EXERCISE OBJECTIVE
Copy the records below verbatim, from the first line through the line containing "Given: Add new item to Services", inclusive, and output nothing else.

___ WORKING DATA

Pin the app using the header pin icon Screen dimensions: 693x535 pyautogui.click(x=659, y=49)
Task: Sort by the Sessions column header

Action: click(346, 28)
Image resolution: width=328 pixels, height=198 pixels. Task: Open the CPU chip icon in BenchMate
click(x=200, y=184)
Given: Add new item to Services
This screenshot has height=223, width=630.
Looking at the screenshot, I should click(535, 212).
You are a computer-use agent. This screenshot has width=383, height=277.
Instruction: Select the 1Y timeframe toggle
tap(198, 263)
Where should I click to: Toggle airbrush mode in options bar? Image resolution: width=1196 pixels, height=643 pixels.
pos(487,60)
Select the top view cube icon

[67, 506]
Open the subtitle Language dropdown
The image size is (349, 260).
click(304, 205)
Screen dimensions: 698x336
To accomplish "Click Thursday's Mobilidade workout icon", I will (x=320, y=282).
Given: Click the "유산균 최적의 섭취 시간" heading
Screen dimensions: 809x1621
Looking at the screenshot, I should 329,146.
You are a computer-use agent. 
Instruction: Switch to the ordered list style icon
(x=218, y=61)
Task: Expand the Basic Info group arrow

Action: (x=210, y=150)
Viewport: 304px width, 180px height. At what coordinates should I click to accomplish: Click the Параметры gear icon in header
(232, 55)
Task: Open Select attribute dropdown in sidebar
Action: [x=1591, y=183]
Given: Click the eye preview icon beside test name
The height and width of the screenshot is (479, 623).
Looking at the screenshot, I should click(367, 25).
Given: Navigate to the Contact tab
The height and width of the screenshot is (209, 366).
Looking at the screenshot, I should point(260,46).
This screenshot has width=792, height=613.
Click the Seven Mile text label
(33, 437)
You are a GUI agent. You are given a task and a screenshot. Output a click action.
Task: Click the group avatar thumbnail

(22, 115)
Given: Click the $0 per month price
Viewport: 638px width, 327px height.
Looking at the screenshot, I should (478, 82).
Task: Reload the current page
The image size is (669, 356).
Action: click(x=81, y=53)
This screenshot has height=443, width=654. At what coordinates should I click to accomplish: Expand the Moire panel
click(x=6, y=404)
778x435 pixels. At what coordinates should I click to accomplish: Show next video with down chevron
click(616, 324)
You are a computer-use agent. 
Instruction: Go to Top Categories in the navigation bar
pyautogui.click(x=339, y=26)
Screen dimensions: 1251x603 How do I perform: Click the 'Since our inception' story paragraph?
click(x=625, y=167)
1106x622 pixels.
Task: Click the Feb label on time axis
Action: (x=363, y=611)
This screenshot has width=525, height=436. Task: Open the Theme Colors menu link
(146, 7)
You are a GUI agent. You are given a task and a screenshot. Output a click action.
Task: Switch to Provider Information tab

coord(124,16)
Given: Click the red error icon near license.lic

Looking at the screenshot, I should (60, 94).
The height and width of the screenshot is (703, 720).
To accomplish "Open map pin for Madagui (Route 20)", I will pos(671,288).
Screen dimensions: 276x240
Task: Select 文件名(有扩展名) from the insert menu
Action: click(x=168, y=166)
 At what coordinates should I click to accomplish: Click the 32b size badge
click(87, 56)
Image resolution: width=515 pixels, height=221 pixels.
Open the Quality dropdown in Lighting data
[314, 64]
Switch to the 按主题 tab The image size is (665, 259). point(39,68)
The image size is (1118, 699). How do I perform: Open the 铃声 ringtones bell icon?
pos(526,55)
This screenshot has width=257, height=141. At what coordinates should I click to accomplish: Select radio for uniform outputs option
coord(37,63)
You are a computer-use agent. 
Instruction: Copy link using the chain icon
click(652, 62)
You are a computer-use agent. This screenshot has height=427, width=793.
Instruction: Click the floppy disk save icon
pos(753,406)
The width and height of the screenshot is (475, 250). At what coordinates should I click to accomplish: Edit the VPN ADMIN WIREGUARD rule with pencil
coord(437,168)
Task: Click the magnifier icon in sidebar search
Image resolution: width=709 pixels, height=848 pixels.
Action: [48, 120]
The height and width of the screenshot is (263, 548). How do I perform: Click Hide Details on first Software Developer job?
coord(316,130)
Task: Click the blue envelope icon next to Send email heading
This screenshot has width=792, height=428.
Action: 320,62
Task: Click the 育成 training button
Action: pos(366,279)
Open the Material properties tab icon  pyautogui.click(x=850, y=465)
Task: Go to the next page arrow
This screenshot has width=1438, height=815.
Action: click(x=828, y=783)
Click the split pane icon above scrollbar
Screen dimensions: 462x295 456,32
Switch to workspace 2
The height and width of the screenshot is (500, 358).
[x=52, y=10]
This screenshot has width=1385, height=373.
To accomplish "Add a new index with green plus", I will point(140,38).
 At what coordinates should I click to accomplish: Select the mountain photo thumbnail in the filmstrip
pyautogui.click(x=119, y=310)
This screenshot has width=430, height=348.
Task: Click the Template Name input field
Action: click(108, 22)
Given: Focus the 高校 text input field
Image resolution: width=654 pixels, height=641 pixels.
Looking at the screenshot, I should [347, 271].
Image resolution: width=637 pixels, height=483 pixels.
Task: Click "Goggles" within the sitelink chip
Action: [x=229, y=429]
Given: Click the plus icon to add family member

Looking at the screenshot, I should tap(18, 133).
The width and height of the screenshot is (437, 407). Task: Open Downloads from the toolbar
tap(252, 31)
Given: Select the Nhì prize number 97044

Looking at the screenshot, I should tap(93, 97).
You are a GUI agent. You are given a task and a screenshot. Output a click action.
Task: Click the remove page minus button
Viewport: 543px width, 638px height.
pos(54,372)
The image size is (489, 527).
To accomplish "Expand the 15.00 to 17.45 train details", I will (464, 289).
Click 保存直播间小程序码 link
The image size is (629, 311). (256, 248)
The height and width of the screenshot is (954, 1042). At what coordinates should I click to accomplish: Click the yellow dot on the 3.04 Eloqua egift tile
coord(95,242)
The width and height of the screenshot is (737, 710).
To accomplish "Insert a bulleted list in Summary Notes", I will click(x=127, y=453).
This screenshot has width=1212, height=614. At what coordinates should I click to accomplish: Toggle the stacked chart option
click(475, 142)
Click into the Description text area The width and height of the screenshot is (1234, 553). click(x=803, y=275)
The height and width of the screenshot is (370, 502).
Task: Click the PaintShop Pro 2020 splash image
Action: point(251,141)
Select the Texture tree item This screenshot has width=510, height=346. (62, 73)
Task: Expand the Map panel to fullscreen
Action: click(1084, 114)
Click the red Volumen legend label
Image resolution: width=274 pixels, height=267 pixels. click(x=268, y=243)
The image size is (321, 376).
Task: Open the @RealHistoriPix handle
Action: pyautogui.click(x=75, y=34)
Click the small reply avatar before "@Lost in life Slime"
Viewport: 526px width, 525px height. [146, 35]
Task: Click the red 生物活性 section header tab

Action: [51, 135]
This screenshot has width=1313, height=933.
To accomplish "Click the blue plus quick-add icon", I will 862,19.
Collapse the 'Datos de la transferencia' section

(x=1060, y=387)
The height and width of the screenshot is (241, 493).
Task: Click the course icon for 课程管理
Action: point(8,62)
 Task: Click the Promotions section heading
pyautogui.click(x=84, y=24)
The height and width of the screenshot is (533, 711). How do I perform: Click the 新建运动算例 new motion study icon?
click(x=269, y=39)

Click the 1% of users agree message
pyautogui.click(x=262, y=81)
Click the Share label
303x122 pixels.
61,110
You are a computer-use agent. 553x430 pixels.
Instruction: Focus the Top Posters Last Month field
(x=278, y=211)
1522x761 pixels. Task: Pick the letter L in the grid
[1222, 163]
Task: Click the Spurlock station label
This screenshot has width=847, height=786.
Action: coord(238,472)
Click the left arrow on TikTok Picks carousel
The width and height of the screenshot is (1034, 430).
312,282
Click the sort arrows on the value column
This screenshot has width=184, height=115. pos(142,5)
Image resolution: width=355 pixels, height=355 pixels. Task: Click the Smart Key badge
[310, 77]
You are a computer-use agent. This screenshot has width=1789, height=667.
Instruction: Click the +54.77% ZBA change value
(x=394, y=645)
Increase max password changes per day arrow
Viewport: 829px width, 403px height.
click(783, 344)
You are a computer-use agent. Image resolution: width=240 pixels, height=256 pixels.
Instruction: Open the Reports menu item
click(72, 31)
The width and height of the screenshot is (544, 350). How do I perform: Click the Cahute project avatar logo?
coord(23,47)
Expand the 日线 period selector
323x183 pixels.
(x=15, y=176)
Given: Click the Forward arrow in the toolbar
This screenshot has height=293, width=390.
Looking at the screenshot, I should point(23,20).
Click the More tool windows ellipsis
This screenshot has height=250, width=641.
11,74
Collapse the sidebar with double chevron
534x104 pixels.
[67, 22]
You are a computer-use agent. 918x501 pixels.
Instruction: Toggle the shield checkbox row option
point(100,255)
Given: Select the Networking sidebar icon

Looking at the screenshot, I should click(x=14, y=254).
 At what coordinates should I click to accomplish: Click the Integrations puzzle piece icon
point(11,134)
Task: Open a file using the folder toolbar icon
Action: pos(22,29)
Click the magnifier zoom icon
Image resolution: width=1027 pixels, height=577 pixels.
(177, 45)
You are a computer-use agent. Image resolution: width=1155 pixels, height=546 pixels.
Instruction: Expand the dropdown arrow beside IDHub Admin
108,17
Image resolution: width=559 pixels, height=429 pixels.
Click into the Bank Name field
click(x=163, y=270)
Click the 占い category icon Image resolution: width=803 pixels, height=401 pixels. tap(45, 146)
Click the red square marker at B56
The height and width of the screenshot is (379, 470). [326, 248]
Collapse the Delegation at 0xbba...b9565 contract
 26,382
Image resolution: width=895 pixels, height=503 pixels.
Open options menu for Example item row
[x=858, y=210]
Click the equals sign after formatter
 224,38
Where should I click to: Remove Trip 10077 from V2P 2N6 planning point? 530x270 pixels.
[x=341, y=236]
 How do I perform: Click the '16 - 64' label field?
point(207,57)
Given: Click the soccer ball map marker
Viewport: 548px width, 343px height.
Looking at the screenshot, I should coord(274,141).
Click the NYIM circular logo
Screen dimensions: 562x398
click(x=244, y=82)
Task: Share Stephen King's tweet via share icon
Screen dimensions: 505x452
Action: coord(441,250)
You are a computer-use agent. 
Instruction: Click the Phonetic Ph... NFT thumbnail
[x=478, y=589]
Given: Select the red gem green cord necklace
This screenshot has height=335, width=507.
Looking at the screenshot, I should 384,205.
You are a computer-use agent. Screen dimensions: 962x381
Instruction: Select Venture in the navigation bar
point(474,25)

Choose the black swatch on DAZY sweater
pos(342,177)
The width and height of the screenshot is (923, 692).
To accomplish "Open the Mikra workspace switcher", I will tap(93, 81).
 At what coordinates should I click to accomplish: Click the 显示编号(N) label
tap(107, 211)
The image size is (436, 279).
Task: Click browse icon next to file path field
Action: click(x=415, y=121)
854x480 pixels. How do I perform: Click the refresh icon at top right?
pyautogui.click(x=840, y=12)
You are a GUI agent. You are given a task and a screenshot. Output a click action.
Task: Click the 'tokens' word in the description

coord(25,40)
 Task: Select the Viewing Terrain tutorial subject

______

SOLUTION TO THIS PROBLEM
Pin the app using the header pin icon Screen dimensions: 693x535 pyautogui.click(x=659, y=49)
Task: Sort by the Sessions column header

Action: click(346, 28)
Image resolution: width=328 pixels, height=198 pixels. Task: Open the CPU chip icon in BenchMate
click(x=200, y=184)
Given: Add new item to Services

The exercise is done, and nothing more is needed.